Некоторые интимности предназначались лишь для матери.
В очаге горел голографический огонь, испускавший в мрачное помещение фальшивый жар и свет. Она приходила сюда настолько часто, что могла различить отдельные элементы пламени и сказать, сколько времени осталось до начала нового цикла.
В уголке глаза лопнула кровяная жилка, и она отвернулась от призрачного света. Яркость причиняла ей боль, и только регулярные инъекции сложных эластинов и пергаминовых клеток в глазные яблоки позволяли ей вообще видеть. Капелька побежала вниз по натянутой, словно на барабане, коже лица Себеллы, но она этого не почувствовала. Ее кожу столько раз пересаживали, растягивали и подвергали инъекциям, что она омертвела практически до полной нечувствительности.
Смрад в покоях Альбарда, несомненно, был отвратителен, однако, как и тактильное восприятие, ее обоняние также атрофировалось. Шаргали-Ши обещал восстановить и улучшить ее возможности, и с каждой процедурой она становилась все ближе к совершенству, которым некогда обладала.

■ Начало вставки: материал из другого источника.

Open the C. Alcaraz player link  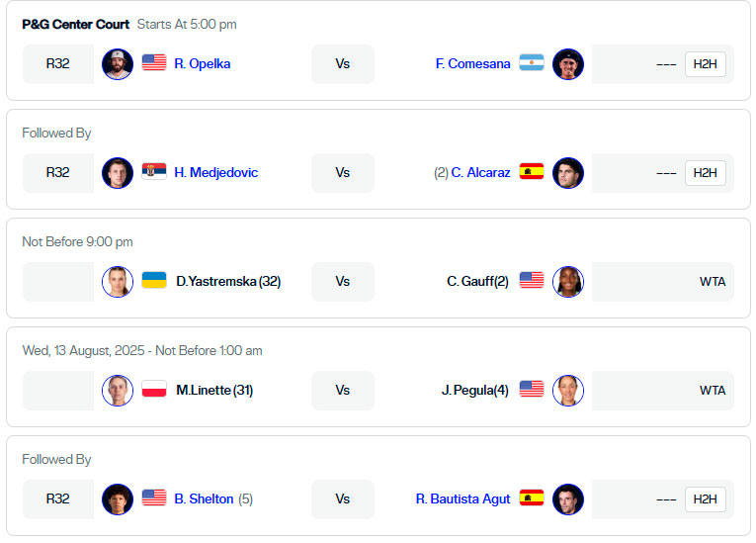[480, 172]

Серебро ее экзоскелета блеснуло в свете пламени, и Альбард поднял взгляд из своего кресла, заполненного мехами и гнилью. С краю его рта сочилась слюна, от которой деревенела неухоженная борода, однако его натуральный глаз был более ясным, чем когда-либо за уже долгое время.

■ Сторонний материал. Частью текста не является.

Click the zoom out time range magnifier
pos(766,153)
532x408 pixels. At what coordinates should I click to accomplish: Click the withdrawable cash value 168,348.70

Визит Рэвена вернул его к жизни.
Хорошо. Ей требовалось дать выход боли своей скорби на кого-то другого.
За креслом Альбарда поднялась тупоносая клиновидная голова, раздвоенный язык лизнул воздух. Шеша, нага ее бывшего мужа. Зашипев, та вновь погрузилась в дрему, столь же отжившая свой век и бесполезная, как ее нынешний хозяин.
— Здравствуй, Себелла, — произнес Альбард. — Уже пора?
— Пора, — отозвалась она, присев рядом с ним и положив покрытые аугметикой руки ему на колени. Корка грязи на покрывале вызывала у нее отвращение. Это выглядело так, словно он обгадился, и сейчас она была рада, что больше не чувствует запахов.
— А где Ликс? — спросил он надтреснутым и нервным голосом. — Обычно это она играет в вампира.
— Ее здесь нет, — сказала Себелла.
Альбард разразился сухим отрывистым кашлем, который перешел в фыркающий смех.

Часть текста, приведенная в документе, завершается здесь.